Regardless, the Indian-West Pacific dataset fails to provide the continuous warming one would expect from anthropogenic greenhouse gases.
If you’re a proponent of anthropogenic global warming and if you choose to present your data analyses, please do so using data available on a gridded basis in a reasonably easy-to-use format, from a source such as the KNMI Climate Explorer, as I always do in my blog posts so that anyone can verify results. What we’re not looking for are claims to the effect of, “oh, that’s caused by aerosols.” You’ll need to supply the data source to accompany your claim, to show cause and effect. If you’re a modeler and you’d like to discuss your models, please ask KNMI to add to their Climate Explorer the outputs of your ocean heat content simulations that exist in the CMIP3 and CMIP5 archives.

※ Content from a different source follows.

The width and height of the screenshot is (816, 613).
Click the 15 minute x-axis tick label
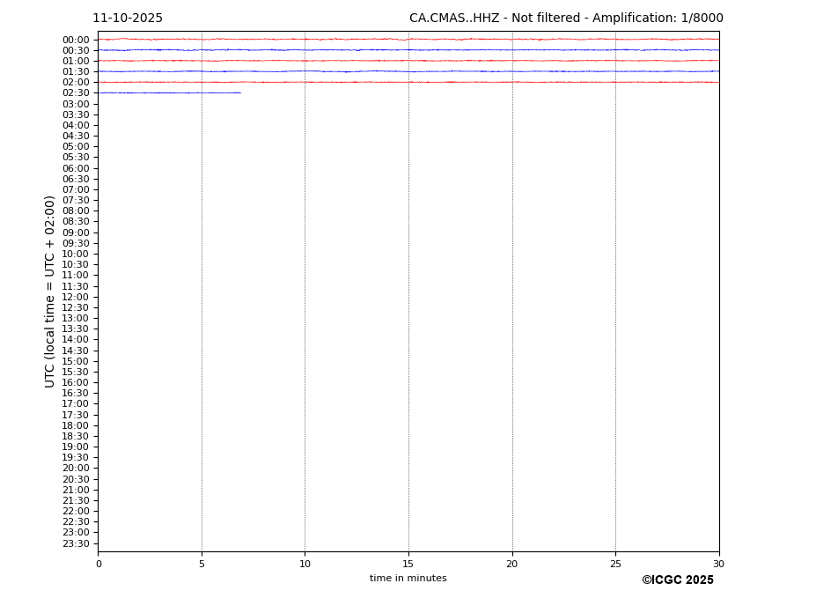point(408,564)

Please also explain, as part of your analyses, how anthropogenic forcings are responsible for the disparity in the trends, as shown in Figure 8. Don’t forget the data to accompany your claims.
If you’re a regular visitor to SkepticalScience, please don’t waste your time and present the gif animation The Escalator. That would clearly indicate you haven’t a clue what you’re talking about.
The data presented in this post is available through the KNMI Climate Explorer.